PwC, Deloitte, KPMG, EY
The Big Four run competency-based interviews where the failure question often surfaces under headings like “resilience,” “continuous improvement,” or “learning and development.” The emphasis here is on growth mindset — demonstrating that you treat setbacks as data, not as defining moments. EY in particular, with its strengths-based interview format, will probe what your response to failure reveals about your natural strengths. Make sure the learning you describe reflects genuine personal development rather than a process fix (e.g., “I implemented a checklist” is less compelling than “I recognised a pattern in how I approach ambiguous tasks and changed my default approach”).
Microsoft
Microsoft explicitly assesses Growth Mindset — the belief that abilities develop through effort and learning — as a core hiring attribute. Your failure answer is essentially a direct test of this. Use language that reflects Carol Dweck’s fixed vs. growth mindset framing naturally: avoid “I’m just not naturally good at X” and prefer “I hadn’t yet developed X, and this experience showed me how.” See our Microsoft assessment guide for more on the interview loop structure.
McKinsey, BCG, and Bain
At MBB consulting firms, the failure question appears in the Personal Experience Interview (PEI) or fit interview, which runs alongside the case interview. These firms look for evidence of entrepreneurial drive and personal impact. The failure story should ideally involve a situation where you had agency — where you made a decision and owned the outcome, rather than being a passive participant in a process that went wrong. The commercial decision failure in Example 6 is closer to the MBB ideal than a team project mishap, because it shows you operating with genuine agency and strategic responsibility.
Some interviewers will ask for a second example if your first answer covers leadership but not individual-level failure, or vice versa. Having a second story ready also allows you to choose the most appropriate one if your first story was already used to answer a different question in the same interview. Both stories should follow the FIL framework and end with a credible, specific learning.
5 Mistakes That Sink Most Candidates
These are the five patterns that interviewers encounter repeatedly and that reliably result in lower scores, regardless of how polished the rest of the interview has been.
Mistake 1: Choosing a Non-Failure
Many candidates present a challenge, a difficulty, or a situation that “nearly went wrong but I rescued it at the last minute.” This is not a failure — it is a success story with a dramatic middle section. Interviewers who ask for a failure and receive a near-miss immediately register that the candidate is avoiding the question. The answer scores low on self-awareness regardless of how well it is told.
Mistake 2: Diffusing Ownership Across the Team
Phrases like “we didn’t communicate well enough” or “the team underdelivered” are classic forms of ownership diffusion. Even if those statements are accurate, your answer should identify the specific decision you made, the specific action you took or failed to take, and the specific change you made as a result. Interviewers are assessing your self-awareness, not your team’s.

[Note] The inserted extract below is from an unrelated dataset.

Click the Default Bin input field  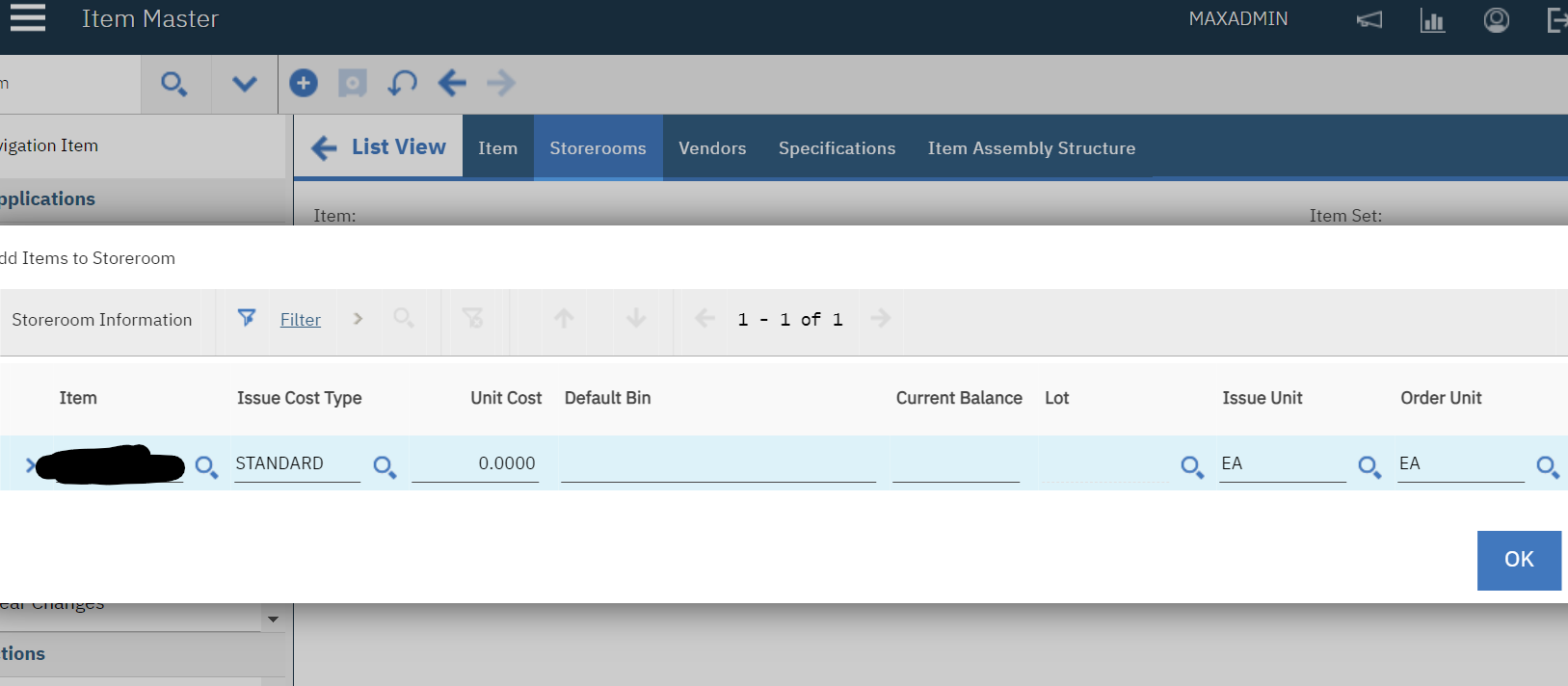coord(718,464)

Mistake 3: Spending Too Long on the Failure Itself
Some candidates get so absorbed in describing what went wrong — the timeline, the context, who was involved — that they spend 80% of their answer on the failure and rush through the learning in a sentence. This produces an answer that reads as low self-awareness (still dwelling on what happened) and low learning orientation (the insight is thin). The learning section should be the longest and most detailed part of your answer.
Mistake 4: A Generic or Unverifiable Learning
“I learned the importance of communication.” “I now make sure to plan more carefully.” “I realised I need to ask for help more often.” These lessons are so generic that they convey no real information and feel rehearsed. A strong learning is specific, behavioural, and ideally already demonstrated: “I now build a mid-point review into every project and assign it as a calendar block at kickoff — and I’ve done this for every group assignment since.”
Mistake 5: Becoming Visibly Uncomfortable or Apologetic
The failure question is not designed to make you feel bad about yourself, and interviewers do not want to watch you suffer. Delivering your answer with a measured, matter-of-fact tone — as though you are describing a case study you have learned from, not a personal shame — signals exactly the kind of emotional maturity the question is designed to uncover. Practise your answer aloud until the failure feels like data, not a confession.
Your answer should always close on the learning and ideally the application of that learning — not on the failure itself. “And that was a real low point, but I’ve never forgotten it” is a poor ending. “And that experience directly changed how I approach [X], which I have now applied in [Y context]” is a strong ending. Always forward-close.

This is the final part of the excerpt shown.